Lorsque des investisseurs privés prennent des risques importants dans leurs placements financiers, c’est leur affaire. Mais il en va autrement lorsqu’il s’agit d’institutions étatiques et publiques qui doivent orienter leurs actions en fonction de l’intérêt général. La construction de l’Elbtower à Hambourg a été initiée par la ville hanséatique – aujourd’hui, l’avenir du chantier est incertain. Il en va de même pour la transformation totale de l’ « Alte Akademie » à Munich en un quartier chic – l’État libre de Bavière avait cédé l’Alte Akademie à Benko selon un droit d’emphytéose pour son utilisation.
Il en va de même pour les banques régionales. Celles-ci sont des établissements de droit public et servent des objectifs publics.

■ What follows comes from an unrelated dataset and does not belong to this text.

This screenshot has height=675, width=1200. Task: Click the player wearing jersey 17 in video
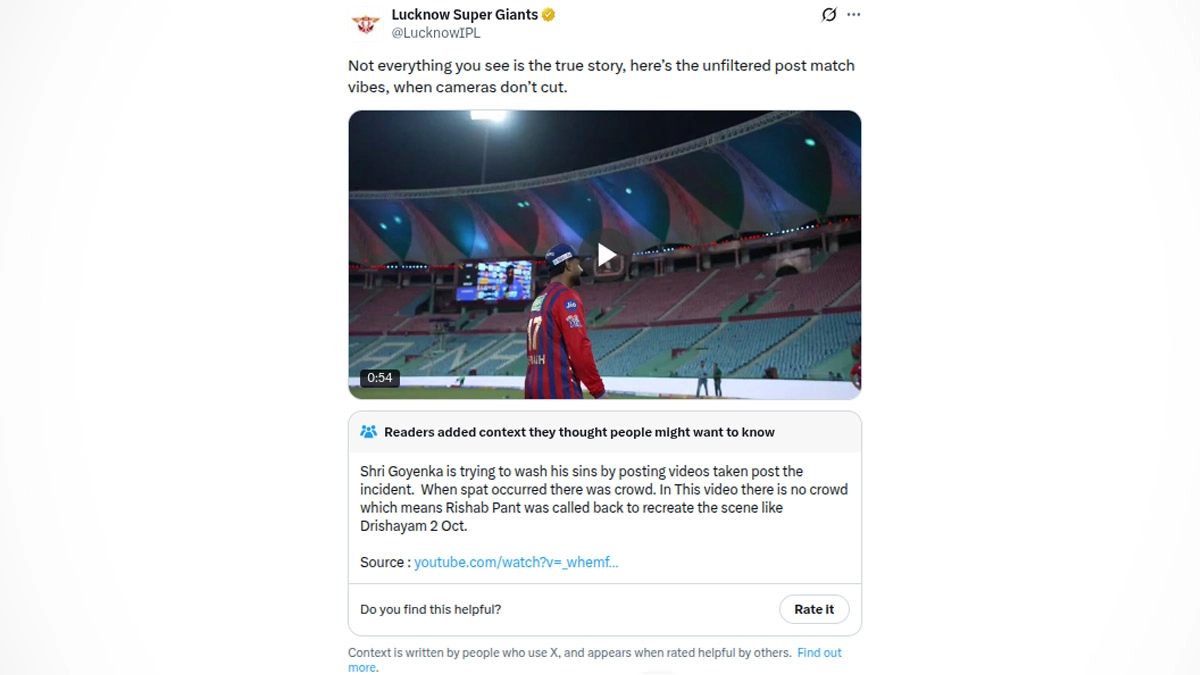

Qu’il s’agisse de la Landesbank Hessen-Thüringen, de la LBBW dans le Bade-Wurtemberg ou de la Bayern-LB, toutes ont donné de l’argent à Benko dans l’attente de bons rendements, on parle à chaque fois de montants à trois chiffres en millions. Le groupe Union-Investment, une filiale des Volks- und Raiffeisenbanken, c’est-à-dire des banques coopératives, est également de la partie. Quelle dérision, puisque celles-ci ont été fondées autrefois pour apporter une aide financière autonome aux petites gens.